I'm trying to learn Bayes's formula, and am coming up with some poker problems to learn this.
My problem is as following: given a $H4,H5$ ($4$ of hearts, $5$ of hearts) hand, what are the odds that I'll hit a straight flush?
My reasoning is like this:
$$\Pr(\text{straight flush}|H4H5) = (\Pr(H4H5|\text{straight flush}) \cdot \Pr(\text{straight flush})) / \Pr(H4H5)$$
Now, off of wikipedia, I learnt that:
$$P(\text{straight flush}) = 0.00139$$
Given that there are 36 ways to achieve a straight flush, and only 4 ways to have a straight flush with $H4,H5$ (namely $HA-H5, H2-6, H3-7, H4-8$), I calculated that:
$$\Pr(H4H5|\text{straight flush}) = 4/36 = 1/9$$
Now, how do we find $\Pr(H4H5)$? My reasoning was: There's a $2/52$ chance that we get dealt $H4$ or $H5$ as the first card, and then a $1/51$ chance that we get dealt $H4$ or $H5$ as the second card.

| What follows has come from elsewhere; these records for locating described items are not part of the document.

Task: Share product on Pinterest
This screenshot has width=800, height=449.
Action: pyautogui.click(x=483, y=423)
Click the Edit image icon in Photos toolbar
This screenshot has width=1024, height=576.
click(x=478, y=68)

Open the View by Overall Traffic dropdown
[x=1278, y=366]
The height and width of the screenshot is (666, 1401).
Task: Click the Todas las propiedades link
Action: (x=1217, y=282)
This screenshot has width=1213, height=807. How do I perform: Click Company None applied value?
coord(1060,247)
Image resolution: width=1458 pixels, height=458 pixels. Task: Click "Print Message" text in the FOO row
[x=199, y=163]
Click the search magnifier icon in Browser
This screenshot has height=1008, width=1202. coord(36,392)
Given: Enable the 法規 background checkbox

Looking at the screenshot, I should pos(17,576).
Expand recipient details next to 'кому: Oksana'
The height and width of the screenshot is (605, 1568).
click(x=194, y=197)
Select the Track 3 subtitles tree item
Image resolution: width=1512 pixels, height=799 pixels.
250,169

However, filling out those numbers says there is a 15% chance that this will happen. That numbers seems way to high to me. Surely, somewhere in my reasoning I'm making a mistake. Who can help?
Hint: You still have three cards to draw out of $50$. How many combinations of three cards result in a straight flush? How many total draws are there?